Avec la hausse des températures, le climat s’invite directement dans l’organisation du travail. Pour Brigitte Nivet, enseignante-chercheuse à Clermont School of Business, le stress thermique commence bien avant les canicules officielles et bouleverse déjà les métiers, les collectifs et les façons de produire. Elle explique pourquoi les entreprises doivent repenser horaires, infrastructures, reconversions et responsabilités territoriales, et pourquoi la prochaine crise organisationnelle sera d’abord climatique.

Propos issus d’une interview vidéo de 2024 : https://www.youtube.com/watch?v=tlkweCHOzvI

Vous partez de l’Anthropocène pour parler du travail. Pourquoi ce lien est-il si direct selon vous ?

L’Anthropocène, c’est le moment où l’activité humaine a commencé à transformer le climat et la géologie de la Terre. On le situe à la fin du XVIIIᵉ siècle, juste avant la révolution industrielle.
Ce modèle a permis le développement économique tel qu’on le connaît, mais il a aussi généré des effets délétères sur les sols, les ressources, le climat. Et ce modèle est organisé par le travail : ce sont des personnes, chaque jour, qui mobilisent des ressources, qui les transforment, qui transportent, qui construisent.

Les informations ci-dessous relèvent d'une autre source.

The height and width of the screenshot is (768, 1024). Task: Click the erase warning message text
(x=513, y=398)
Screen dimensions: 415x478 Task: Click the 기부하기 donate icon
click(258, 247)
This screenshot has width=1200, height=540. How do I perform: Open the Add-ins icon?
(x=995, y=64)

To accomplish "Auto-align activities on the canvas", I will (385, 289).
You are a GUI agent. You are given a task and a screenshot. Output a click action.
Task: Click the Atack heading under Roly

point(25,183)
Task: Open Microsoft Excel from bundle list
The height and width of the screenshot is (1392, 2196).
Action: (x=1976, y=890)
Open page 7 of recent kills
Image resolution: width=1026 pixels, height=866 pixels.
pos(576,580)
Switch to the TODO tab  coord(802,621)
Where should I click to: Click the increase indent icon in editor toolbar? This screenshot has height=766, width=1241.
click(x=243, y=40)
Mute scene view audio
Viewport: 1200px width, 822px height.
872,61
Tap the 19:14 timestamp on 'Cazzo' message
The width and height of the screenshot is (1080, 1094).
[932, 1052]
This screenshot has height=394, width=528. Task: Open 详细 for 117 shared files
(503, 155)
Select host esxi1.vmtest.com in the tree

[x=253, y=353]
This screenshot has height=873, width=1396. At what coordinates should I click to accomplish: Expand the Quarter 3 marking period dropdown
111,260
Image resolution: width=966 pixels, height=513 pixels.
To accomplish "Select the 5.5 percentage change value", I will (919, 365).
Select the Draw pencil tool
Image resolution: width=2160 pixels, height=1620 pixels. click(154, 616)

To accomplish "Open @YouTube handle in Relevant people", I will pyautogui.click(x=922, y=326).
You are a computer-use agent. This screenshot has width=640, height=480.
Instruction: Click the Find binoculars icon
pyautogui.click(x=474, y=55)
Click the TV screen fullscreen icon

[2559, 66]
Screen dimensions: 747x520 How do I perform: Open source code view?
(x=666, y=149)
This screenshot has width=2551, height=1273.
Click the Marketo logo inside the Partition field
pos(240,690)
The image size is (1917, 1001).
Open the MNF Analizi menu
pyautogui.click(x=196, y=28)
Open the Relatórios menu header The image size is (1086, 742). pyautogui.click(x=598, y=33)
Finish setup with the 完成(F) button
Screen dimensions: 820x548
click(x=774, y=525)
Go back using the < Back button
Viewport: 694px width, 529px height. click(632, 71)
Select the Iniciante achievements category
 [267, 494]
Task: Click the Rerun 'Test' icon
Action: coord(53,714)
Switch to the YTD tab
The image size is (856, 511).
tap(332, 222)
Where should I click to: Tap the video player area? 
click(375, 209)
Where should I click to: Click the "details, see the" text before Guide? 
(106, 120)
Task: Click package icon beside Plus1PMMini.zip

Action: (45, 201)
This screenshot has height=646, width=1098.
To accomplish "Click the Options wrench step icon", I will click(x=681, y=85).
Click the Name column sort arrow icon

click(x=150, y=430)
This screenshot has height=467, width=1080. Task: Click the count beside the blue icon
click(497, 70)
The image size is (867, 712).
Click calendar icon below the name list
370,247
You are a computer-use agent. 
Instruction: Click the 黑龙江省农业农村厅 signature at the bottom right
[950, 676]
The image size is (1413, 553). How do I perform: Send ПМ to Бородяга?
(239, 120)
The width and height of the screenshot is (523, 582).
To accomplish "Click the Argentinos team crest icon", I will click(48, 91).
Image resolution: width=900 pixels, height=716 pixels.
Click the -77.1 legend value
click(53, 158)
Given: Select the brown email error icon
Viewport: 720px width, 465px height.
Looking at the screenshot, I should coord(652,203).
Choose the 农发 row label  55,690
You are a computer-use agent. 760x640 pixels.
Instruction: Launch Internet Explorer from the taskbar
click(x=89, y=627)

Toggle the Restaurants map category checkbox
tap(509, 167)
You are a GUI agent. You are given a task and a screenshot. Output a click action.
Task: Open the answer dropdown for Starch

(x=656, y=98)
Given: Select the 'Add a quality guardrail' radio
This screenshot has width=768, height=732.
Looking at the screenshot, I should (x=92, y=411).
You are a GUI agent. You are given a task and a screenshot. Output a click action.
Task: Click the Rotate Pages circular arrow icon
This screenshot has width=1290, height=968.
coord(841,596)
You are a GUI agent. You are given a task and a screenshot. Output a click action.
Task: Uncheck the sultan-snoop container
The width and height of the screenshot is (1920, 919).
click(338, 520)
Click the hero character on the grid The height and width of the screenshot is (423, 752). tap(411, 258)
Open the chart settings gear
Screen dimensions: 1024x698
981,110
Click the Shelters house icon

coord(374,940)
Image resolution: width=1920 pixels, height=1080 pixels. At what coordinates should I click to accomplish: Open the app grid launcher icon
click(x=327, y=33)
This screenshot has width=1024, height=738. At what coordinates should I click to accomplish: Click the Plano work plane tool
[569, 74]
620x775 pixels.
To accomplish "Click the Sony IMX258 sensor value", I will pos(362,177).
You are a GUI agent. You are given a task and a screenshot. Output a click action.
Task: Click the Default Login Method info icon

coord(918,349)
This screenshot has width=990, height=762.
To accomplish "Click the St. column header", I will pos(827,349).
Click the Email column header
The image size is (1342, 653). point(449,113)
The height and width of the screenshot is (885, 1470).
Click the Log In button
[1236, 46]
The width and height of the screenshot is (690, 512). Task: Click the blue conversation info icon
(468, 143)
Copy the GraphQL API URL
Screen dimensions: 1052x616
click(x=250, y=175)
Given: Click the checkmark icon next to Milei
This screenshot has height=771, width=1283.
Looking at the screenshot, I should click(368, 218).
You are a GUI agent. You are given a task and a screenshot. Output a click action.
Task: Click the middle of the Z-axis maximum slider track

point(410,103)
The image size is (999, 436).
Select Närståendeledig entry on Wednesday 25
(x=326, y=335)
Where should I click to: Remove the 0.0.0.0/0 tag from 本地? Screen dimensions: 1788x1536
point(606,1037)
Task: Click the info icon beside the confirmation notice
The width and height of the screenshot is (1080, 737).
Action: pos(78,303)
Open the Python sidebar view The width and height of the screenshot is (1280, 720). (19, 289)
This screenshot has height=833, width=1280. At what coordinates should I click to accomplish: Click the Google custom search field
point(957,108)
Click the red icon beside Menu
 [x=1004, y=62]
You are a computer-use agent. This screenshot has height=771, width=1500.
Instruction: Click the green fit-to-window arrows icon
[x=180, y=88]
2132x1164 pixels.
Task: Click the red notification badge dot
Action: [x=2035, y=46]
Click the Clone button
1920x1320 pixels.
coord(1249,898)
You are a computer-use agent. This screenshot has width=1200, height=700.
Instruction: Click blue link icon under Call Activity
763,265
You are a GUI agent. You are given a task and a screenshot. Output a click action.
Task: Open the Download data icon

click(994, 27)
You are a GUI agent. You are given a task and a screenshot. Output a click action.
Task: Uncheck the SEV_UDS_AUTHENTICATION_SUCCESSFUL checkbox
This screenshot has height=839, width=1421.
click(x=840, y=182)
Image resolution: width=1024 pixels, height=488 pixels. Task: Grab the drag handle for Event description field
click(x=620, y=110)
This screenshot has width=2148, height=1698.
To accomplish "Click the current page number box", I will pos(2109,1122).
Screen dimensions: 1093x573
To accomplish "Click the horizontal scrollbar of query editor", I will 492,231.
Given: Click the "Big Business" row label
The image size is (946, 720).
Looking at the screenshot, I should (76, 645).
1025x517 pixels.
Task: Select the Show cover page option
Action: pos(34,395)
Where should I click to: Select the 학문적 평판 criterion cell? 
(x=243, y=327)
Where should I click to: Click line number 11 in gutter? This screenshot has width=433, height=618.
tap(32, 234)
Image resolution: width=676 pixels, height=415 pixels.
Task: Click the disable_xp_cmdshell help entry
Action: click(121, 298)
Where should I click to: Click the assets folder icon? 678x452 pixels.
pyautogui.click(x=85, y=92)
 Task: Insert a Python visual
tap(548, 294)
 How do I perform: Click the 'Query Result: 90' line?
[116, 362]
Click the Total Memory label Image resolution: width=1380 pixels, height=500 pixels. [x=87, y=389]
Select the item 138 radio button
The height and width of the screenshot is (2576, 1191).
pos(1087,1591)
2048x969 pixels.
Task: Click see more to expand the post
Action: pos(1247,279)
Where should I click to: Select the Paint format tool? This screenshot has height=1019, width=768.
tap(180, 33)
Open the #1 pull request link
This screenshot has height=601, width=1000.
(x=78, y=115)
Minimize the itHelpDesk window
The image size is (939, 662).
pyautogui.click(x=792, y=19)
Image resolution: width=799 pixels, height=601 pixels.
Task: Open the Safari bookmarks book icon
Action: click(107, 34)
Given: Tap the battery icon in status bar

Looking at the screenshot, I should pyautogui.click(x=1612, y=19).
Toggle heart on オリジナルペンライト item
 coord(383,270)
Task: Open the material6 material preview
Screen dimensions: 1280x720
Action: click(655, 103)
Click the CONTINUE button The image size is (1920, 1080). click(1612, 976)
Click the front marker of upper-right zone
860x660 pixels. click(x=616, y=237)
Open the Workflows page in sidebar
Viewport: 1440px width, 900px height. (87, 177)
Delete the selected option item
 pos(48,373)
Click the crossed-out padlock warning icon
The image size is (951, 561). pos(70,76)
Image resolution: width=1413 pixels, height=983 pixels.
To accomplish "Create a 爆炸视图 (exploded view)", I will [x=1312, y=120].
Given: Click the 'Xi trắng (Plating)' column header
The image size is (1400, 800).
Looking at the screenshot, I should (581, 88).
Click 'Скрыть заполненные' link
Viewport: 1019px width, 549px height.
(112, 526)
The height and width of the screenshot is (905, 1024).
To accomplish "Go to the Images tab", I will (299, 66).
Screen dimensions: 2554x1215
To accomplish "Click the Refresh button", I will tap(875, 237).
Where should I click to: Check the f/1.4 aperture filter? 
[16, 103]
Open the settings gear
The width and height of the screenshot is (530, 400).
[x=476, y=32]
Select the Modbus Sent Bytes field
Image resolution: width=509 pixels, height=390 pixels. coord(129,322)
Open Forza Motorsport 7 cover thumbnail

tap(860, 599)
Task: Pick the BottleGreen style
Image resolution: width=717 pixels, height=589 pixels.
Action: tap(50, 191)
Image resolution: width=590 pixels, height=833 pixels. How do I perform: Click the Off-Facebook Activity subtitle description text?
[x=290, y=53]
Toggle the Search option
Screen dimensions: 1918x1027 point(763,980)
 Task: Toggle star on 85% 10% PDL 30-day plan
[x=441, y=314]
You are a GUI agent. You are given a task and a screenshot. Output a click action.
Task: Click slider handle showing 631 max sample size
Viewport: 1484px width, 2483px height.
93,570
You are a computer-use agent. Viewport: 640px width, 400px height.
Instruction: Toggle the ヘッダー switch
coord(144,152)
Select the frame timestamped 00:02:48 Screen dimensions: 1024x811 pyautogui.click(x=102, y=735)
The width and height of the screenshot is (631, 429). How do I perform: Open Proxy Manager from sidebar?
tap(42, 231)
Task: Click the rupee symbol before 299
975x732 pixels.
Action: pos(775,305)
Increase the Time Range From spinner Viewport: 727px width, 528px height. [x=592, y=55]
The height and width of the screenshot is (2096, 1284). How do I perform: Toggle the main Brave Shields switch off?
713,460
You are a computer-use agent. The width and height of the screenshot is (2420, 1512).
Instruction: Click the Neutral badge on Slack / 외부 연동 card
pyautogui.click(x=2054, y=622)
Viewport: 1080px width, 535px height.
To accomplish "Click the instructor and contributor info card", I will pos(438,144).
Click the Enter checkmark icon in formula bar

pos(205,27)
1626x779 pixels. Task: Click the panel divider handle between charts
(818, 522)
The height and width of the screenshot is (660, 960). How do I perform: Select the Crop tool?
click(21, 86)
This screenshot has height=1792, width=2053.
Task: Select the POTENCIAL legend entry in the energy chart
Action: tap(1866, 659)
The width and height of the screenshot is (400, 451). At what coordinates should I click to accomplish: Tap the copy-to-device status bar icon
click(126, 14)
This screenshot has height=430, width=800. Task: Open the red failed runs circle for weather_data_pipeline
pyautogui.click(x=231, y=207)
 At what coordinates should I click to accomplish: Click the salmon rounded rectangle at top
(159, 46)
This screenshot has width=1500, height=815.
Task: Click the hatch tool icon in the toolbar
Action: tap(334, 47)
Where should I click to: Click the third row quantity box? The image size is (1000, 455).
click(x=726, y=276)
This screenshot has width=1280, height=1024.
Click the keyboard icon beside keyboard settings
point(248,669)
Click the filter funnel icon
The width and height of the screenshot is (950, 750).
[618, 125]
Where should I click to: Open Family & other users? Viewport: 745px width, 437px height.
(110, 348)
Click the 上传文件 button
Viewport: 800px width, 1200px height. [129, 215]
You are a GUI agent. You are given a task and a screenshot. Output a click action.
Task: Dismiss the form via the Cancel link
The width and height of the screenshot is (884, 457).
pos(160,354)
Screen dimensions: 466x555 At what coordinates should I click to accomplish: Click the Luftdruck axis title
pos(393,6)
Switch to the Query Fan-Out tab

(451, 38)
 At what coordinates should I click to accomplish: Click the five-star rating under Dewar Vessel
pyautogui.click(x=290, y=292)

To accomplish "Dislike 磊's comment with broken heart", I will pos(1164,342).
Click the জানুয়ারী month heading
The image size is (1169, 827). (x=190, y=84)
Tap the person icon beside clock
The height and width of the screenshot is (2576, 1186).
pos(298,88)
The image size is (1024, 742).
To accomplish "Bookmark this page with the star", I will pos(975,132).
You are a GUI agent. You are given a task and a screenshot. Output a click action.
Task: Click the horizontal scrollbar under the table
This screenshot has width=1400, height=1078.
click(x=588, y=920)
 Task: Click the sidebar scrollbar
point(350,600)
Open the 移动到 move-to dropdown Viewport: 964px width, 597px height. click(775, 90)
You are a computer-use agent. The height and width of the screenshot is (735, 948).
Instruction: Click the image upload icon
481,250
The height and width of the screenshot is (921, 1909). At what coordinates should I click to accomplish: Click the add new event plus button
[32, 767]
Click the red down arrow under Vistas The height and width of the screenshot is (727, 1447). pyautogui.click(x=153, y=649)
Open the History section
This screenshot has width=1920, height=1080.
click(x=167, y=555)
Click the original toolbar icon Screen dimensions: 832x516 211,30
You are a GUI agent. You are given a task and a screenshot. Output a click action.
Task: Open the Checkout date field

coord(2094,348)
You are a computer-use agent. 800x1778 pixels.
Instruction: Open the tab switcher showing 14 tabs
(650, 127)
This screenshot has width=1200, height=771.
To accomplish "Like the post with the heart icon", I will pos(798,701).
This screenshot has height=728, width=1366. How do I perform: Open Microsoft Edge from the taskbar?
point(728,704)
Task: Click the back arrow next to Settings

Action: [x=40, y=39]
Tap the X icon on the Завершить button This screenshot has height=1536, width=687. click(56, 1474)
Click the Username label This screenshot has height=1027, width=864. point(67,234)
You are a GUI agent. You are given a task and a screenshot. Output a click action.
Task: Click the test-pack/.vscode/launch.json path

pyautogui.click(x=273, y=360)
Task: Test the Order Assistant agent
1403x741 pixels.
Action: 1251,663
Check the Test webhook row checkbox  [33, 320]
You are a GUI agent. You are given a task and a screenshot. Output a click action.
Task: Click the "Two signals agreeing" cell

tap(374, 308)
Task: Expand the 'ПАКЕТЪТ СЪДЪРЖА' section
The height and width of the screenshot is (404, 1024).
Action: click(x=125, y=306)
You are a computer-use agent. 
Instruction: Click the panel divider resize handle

Aujourd’hui, l’enjeu n’est plus seulement économique. L’enjeu, c’est l’habitabilité de la Terre, et donc l’habitabilité des situations de travail. Voilà pourquoi le lien entre Anthropocène et travail est direct, presque mécanique.

Vous dites que ces effets ne sont plus théoriques. Vous parlez notamment du stress thermique dès 24°C. Pourquoi ce seuil est-il si important ?

Parce qu’il bouscule complètement ce que l’on croit savoir. Beaucoup pensent que la chaleur devient dangereuse au-delà de 30°C. Mais les données scientifiques montrent que le stress thermique, celui qui altère les capacités physiques et cognitives, commence autour de 24°C.
– Et ce stress thermique touche autant les métiers très physiques — construction, agriculture, industrie, logistique — que les environnements tertiaires qui ne sont pas conçus pour des températures élevées.
Quand le corps commence à lutter contre la chaleur, tout le reste se dérègle : la concentration baisse, la fatigue augmente, les gestes deviennent moins sûrs, les risques s’accumulent.
Ce que montre ce chiffre de 24°C, c’est que la canicule n’est plus un phénomène ponctuel. Elle s’installe dans le quotidien du travail et impose une révision profonde de l’organisation. 

Si la chaleur devient une donnée structurelle, à quoi les organisations doivent-elles se préparer concrètement ?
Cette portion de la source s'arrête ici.